“It’s a crime”, the Comorian community of Marseilles bruised by Operation Wuambushu

Seated on the terrace of a café in the Old Port of Marseille, Fatima has a serious face. After tapping on her smartphone, she hands the device. A video posted on social networks appears on the screen. A video of rare violence that immortalizes the tensions caused by the Wuambushu security operation in Mayotte.

Launched in the name of the fight against crime, this operation plans to dislodge irregular migrants from the slums of the 101st French department, and to expel undocumented migrants, mostly Comorians, to Anjouan, the most close located 70 kilometers away. Some 1,800 police and gendarmes, including hundreds of metropolitan reinforcements, are exceptionally mobilized in Mayotte for this controversial operation to which the government has not officially given a launch or end date.

“Any mother who has children, when she sees this, it hurts”

“These are our compatriots, alarmed at his side another Marseillaise of Comorian origin, who are also called Fatima. To see them like that being dragged around like dogs is revolting. Any mother who has children, when she sees a child go through this, it hurts. These images made me tremble. Every time we see this brutality on social media, it surprises us. »

At the coffee table, their table neighbors nod. All of them are known here for their commitment to democracy in the Comoros despite the thousands of kilometers that separate the Old Port from their native islands. But from this corner of the terrace, on another continent, it’s a little piece of Comoros that comes to light, with a bruised heart, in a city known to be home to the largest diaspora in France.

“Suffering, we feel it ten times stronger here”

“It’s extremely shocking,” breathes Djamila. They are children who live there, who have lost their parents while crossing the seas. They are orphans who grew up on the street, who are fragile. It is a crime, what France is doing. Humanity, where is it? Who does that in a state of law? “I feel real suffering for them, abounds Fatima. Many come to Mayotte for treatment, because the structures there are better. In the Comoros, they have no school, no electricity, no road. Children do not want to die on the spot. Women come so they don’t die in childbirth. And Mayotte is our home. Myself, I went to Mayotte for a year to get treatment, before being repatriated to mainland France. It’s a nightmare. We have family all over there. It makes me suffer because our children are taken away from us. We are breaking up our families. »

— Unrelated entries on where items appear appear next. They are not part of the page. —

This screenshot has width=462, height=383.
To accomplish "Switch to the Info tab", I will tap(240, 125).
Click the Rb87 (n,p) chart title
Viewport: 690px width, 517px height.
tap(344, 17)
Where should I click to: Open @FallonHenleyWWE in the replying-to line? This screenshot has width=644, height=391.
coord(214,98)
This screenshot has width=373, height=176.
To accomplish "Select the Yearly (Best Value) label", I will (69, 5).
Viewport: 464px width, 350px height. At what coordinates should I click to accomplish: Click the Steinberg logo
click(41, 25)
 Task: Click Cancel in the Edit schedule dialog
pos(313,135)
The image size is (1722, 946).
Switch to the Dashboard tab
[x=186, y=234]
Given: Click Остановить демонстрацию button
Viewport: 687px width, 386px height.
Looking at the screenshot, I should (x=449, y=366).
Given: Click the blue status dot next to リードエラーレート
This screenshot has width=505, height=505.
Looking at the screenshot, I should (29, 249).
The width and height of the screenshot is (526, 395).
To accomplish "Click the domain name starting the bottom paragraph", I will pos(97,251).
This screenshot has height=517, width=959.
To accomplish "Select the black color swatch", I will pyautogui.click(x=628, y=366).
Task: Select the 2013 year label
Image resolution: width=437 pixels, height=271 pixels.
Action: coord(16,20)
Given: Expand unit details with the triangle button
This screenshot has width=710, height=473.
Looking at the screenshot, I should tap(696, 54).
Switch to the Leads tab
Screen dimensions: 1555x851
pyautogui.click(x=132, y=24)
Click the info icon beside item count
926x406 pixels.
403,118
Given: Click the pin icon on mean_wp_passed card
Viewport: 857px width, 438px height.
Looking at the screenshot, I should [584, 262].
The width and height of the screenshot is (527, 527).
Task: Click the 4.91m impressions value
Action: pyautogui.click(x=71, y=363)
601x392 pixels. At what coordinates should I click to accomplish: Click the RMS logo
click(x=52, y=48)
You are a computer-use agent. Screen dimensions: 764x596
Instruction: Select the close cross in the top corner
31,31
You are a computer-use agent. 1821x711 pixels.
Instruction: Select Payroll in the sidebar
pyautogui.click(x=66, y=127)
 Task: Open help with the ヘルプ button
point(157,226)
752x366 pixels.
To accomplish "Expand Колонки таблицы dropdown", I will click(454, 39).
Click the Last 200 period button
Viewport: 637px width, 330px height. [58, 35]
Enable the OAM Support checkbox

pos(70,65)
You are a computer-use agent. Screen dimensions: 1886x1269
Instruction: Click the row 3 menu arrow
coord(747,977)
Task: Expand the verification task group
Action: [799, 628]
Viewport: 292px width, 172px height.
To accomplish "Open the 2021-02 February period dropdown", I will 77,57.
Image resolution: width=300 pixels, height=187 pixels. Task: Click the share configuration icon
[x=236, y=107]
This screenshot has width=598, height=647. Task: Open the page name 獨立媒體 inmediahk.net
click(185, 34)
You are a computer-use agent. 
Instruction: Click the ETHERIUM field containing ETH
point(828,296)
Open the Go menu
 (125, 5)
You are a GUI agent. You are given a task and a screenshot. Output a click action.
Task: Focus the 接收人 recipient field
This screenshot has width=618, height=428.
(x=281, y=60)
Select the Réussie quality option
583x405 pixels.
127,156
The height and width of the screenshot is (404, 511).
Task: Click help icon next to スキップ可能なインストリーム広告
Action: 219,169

“Those who live here, in Marseille, are those who make life there, adds Zilé. So all the suffering there, we feel it ten times stronger here because we receive phone calls every day. Beyond fear, it is fear that seizes these Comorians. “It will become a kind of civil war, worries Djamila. Those who are repatriated by the military will be against the system and will not let it go. “They are in the process to set fire to the islands, abounds Dini. Because the people who will be moved to the Comoros will not necessarily be accepted there. I fear that we are witnessing a general destabilization of the whole archipelago. »

A first demonstration against the Darmanin law and the Wuambushu operation is planned in Marseille this Saturday at 2 p.m. from the Porte d’Aix, before possible other mobilizations of the Comorian community. Because where they are, miles away from their native land, as Djamila notes, “our only way to fight is to talk. And try to show that what is happening in Mayotte is a disaster. A disaster not so far away, to listen to these Marseillais of Comorian origin. “If Gérald Darmanin does this, it is also to add them to the figures for deportation to the border”, accuses Dini. “And you have to be aware of something,” concludes Zilé. The overseas departments have always been laboratories for France. Darmanin is testing in Mayotte the harshest component of his immigration policy”.